After more than 30 years of distinguished service in the police service, Keith Gilert joined the Defence Science and Technology Laboratory (Dstl) when the Home Office’s Centre for Applied Science and Technology (CAST) integrated with Dstl .
My role is centred on bringing a strategic perspective on science and technology (S&T) to the police service and representing police service interests across a range of programmes and projects, helping to steer both policy and the effective use of resources. I attend a wide range of meetings held by the National Police Chiefs Council, the Home Office, Ministry of Justice and the Police Superintendents Association, which represents the senior operational leaders of the service. My role is national by its nature and I spend a lot of time away from home at the meetings, particularly for the NPCC, which can be held anywhere in the country depending on who chairs each committee.

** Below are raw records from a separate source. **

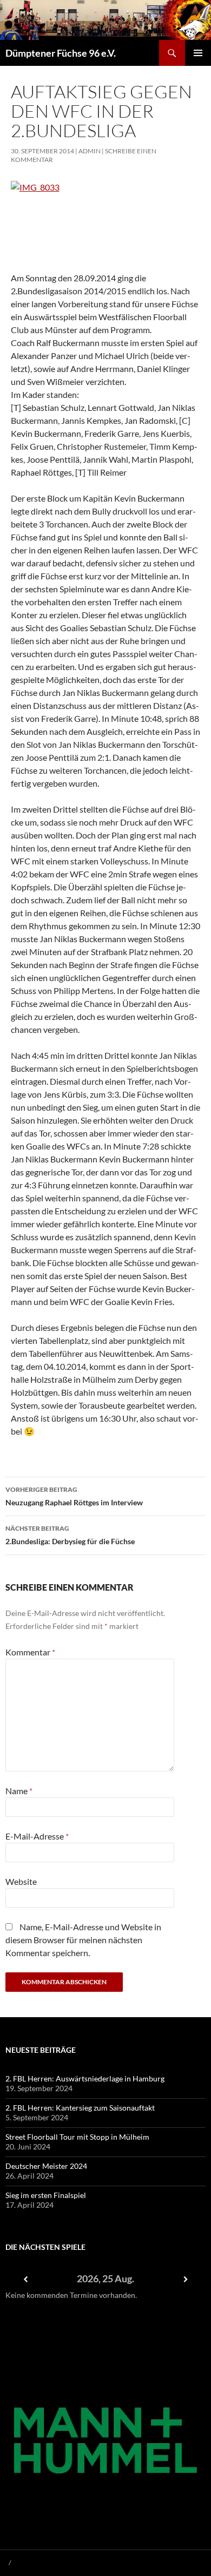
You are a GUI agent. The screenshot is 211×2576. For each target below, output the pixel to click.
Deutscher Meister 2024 (46, 2166)
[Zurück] (25, 2279)
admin (89, 151)
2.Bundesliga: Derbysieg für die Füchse (70, 1535)
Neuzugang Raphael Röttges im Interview (74, 1496)
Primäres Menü (198, 53)
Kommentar (30, 1652)
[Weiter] (186, 2279)
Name (18, 1791)
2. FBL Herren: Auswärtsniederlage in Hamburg (84, 2078)
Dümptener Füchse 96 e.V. (60, 53)
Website (21, 1881)
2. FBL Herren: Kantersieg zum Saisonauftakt (80, 2107)
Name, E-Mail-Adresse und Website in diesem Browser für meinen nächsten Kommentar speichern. (83, 1940)
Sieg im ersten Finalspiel (45, 2195)
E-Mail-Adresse (37, 1836)
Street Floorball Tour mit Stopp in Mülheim (77, 2136)
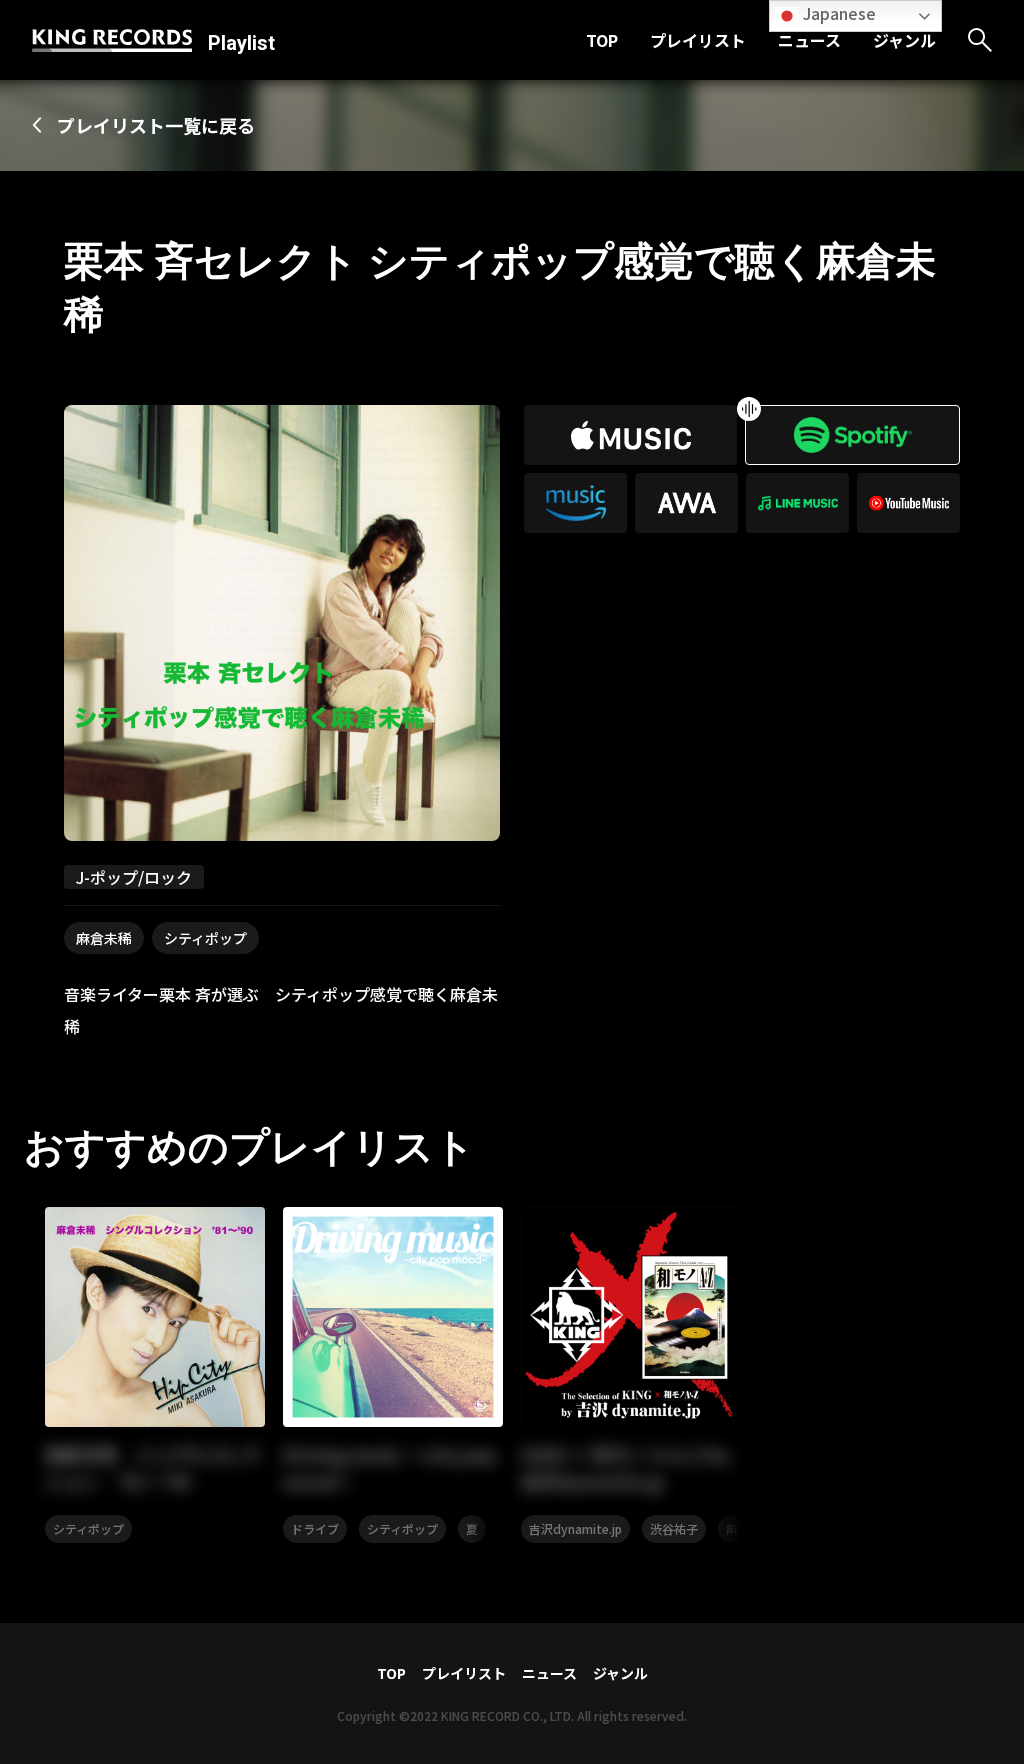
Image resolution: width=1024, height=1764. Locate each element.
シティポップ (205, 938)
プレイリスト (698, 40)
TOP (602, 40)
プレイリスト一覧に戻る (156, 125)
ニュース (809, 40)
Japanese (837, 13)
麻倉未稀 (104, 938)
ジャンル (904, 40)
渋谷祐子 (674, 1528)
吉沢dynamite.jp (575, 1528)
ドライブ (315, 1528)
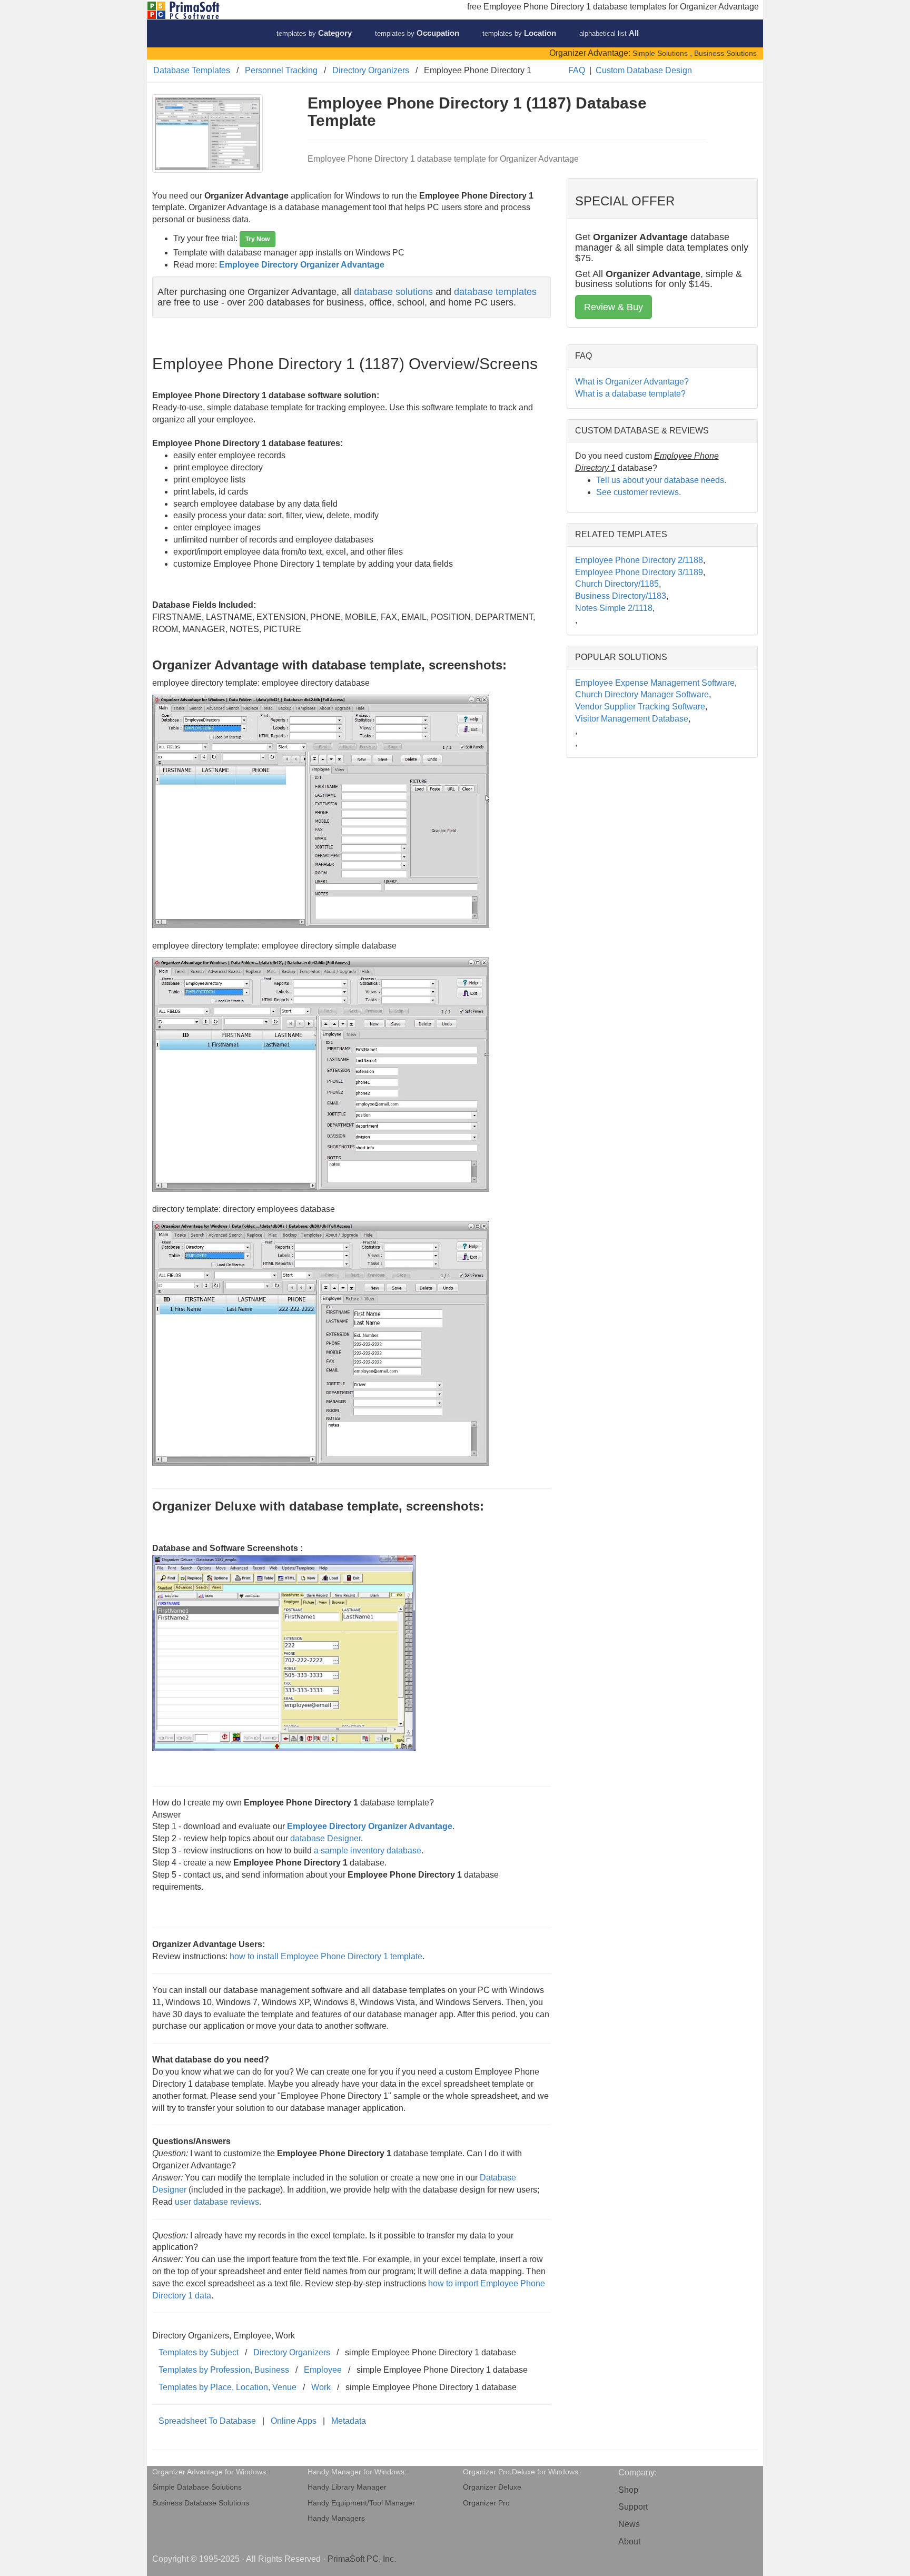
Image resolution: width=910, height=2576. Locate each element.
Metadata (348, 2420)
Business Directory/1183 (620, 595)
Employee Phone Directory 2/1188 (639, 560)
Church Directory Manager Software (642, 694)
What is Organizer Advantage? (632, 381)
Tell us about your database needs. (661, 480)
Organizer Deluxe (492, 2487)
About (629, 2541)
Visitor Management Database (631, 718)
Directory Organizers (370, 70)
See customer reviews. (638, 492)
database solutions (393, 292)
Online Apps (293, 2420)
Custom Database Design (644, 70)
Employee (323, 2369)
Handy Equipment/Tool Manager (361, 2503)
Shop (628, 2489)
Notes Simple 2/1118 (613, 608)
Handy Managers (336, 2518)
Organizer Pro (486, 2503)
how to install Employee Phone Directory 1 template (326, 1956)
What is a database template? (630, 393)
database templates (495, 292)
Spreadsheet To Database (207, 2420)
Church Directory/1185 (617, 583)
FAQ (576, 70)
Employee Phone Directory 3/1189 (639, 572)
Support (633, 2506)
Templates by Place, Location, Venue (227, 2387)
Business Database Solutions (200, 2503)
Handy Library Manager (347, 2487)
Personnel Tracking (281, 70)
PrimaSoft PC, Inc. (362, 2558)
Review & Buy (613, 307)
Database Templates (191, 70)
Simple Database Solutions (197, 2487)
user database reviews (217, 2201)
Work (321, 2387)
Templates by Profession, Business (224, 2369)
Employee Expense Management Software (655, 682)
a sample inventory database (367, 1850)
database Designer (325, 1838)
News (629, 2524)
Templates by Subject (199, 2352)
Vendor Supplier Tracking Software (640, 706)
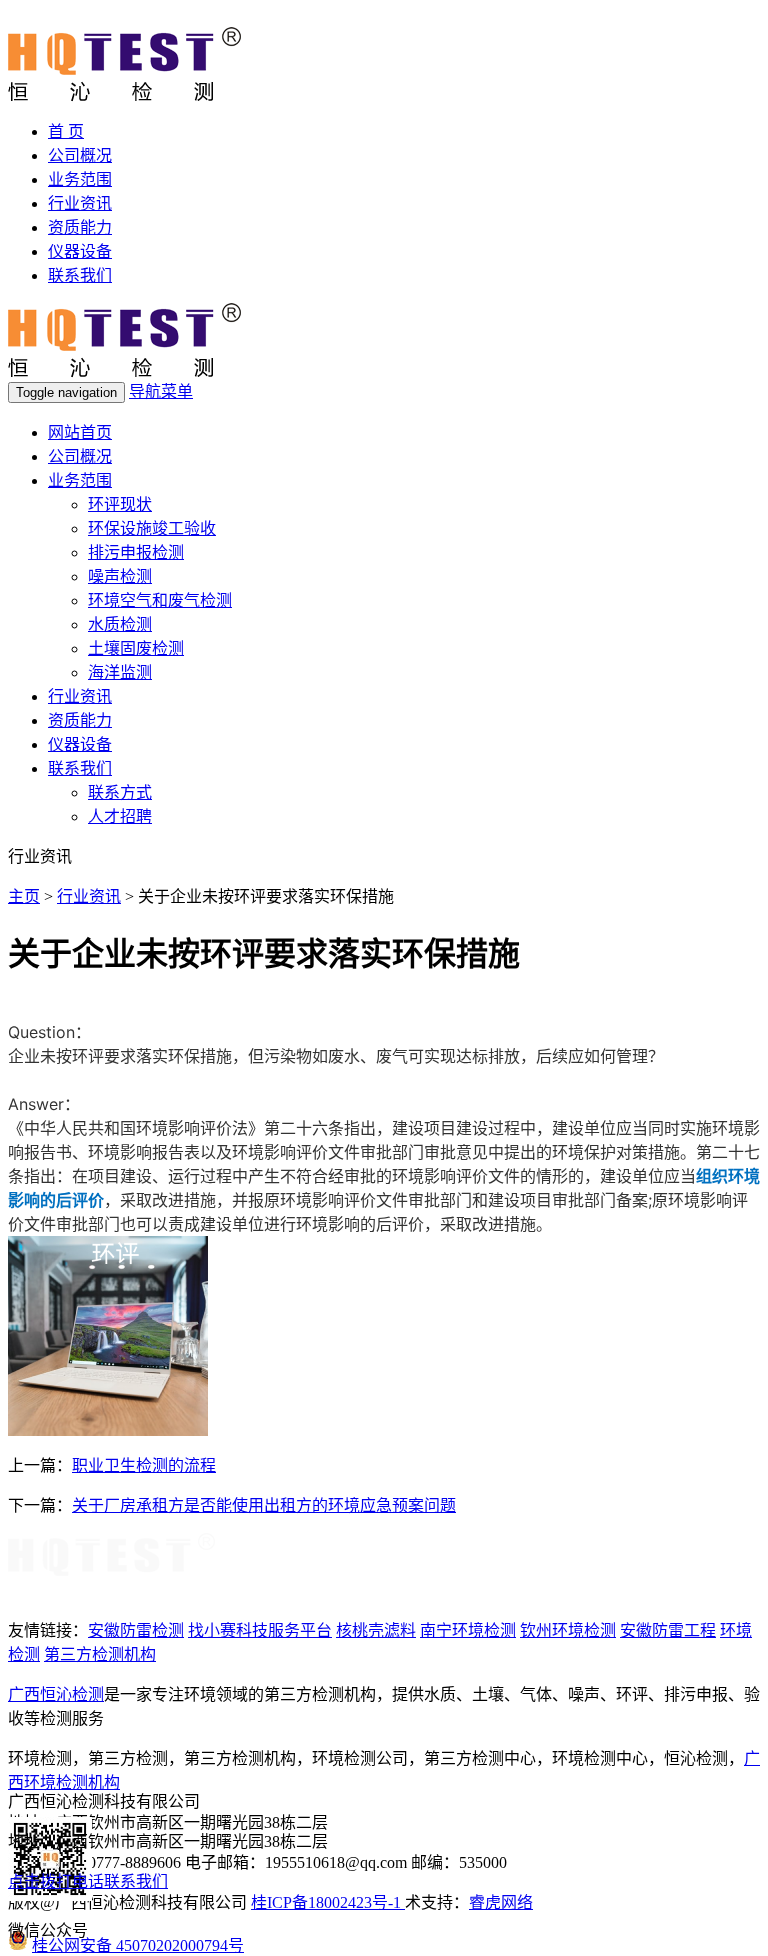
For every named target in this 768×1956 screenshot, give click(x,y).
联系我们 (80, 275)
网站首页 (80, 432)
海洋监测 (120, 672)
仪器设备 (80, 251)
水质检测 (120, 624)
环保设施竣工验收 (152, 528)
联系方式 (120, 792)
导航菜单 (161, 391)
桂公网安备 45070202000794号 (138, 1945)
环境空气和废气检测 (160, 600)
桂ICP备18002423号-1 (328, 1902)
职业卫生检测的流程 (144, 1465)
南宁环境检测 (468, 1630)
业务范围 (80, 179)
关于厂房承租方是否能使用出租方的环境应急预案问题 (264, 1505)
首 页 (66, 131)
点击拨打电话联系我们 (88, 1881)
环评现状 (120, 504)
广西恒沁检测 (56, 1694)
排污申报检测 (136, 552)
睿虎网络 (501, 1902)
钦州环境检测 (568, 1630)
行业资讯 (80, 203)
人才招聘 (120, 816)
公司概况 (80, 155)
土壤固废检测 (136, 648)
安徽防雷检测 (136, 1630)
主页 (24, 896)
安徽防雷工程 (668, 1630)
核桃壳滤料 (376, 1630)
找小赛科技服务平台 (260, 1630)
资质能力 (80, 227)
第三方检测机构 (100, 1654)
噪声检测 (120, 576)
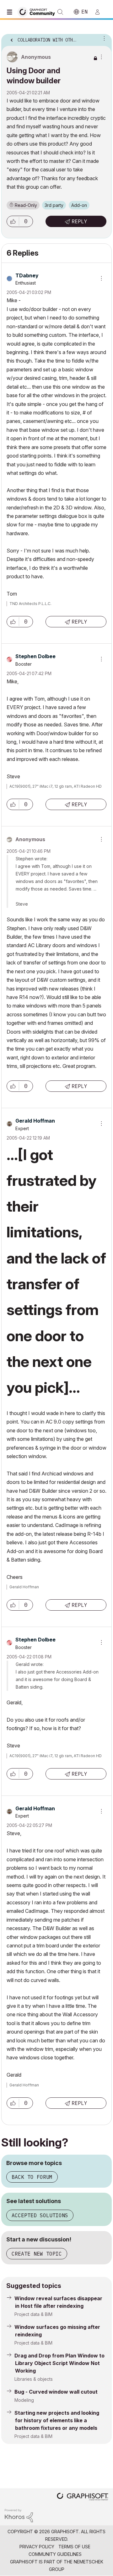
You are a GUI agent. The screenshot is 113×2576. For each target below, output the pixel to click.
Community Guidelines (55, 2554)
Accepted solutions (40, 2215)
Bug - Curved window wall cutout (56, 2392)
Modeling (24, 2400)
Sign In (100, 12)
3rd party (54, 205)
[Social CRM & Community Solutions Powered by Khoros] (19, 2515)
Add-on (79, 205)
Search (60, 12)
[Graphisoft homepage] (82, 2497)
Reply (79, 221)
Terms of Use (74, 2546)
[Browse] (11, 12)
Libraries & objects (33, 2379)
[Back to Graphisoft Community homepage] (38, 11)
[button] (13, 221)
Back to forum (32, 2177)
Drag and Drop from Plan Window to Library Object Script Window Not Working (59, 2363)
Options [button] (103, 38)
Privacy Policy (36, 2546)
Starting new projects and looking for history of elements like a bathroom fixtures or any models (56, 2420)
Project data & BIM (33, 2314)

My colleagues in what was CAST integrated with Dstl at the beginning of April and are, mostly, now a part of the Policing and Security Group. As such, my three Police Adviser colleagues (Detective Superintendent Brendan Gilmour, Detective Chief Inspector Simon Chapman and Chief Inspector Becky Newman) and I have also found a natural home within the same Group. There are a number of clear synergies with work that was already ongoing within Dstl, and I hope that the skills, expertise and experience that we have will bring more to the fore as we continue with integration.
The most attractive part of the role is being able to work at the front-edge of new or evolving S&T – it is a constant challenge to drive innovation forward, seek out new opportunities to use S&T in policing and bring useful technologies to the front line. I suppose, therefore, that the most rewarding part of the role is seeing new technologies taken up into service that make policing (and by extension wider law enforcement) safer, more effective or more efficient , but we also have to undertake a lot of work in the background to get the policy right – and sometimes that can be a significant challenge.
The Police Advisers each have main areas of work (crime, counter-terrorism, and front line / operations respectively); my role is more about co-ordination and representation, but I have worked closely with the Ministry of Justice and the police on electronic monitoring (tagging), and with the Department for Transport and the Home Office on how we should approach developing the next generation of evidential breath testing instruments.
I am very grateful for the incredibly warm welcome my colleagues and I have received at all the Dstl sites, and I am constantly surprised by the work carried out by them. It is quite remarkable how close my role is to that of the Senior Military Advisers and I think that it’s clear that the area will be an increasingly strong partnership over time.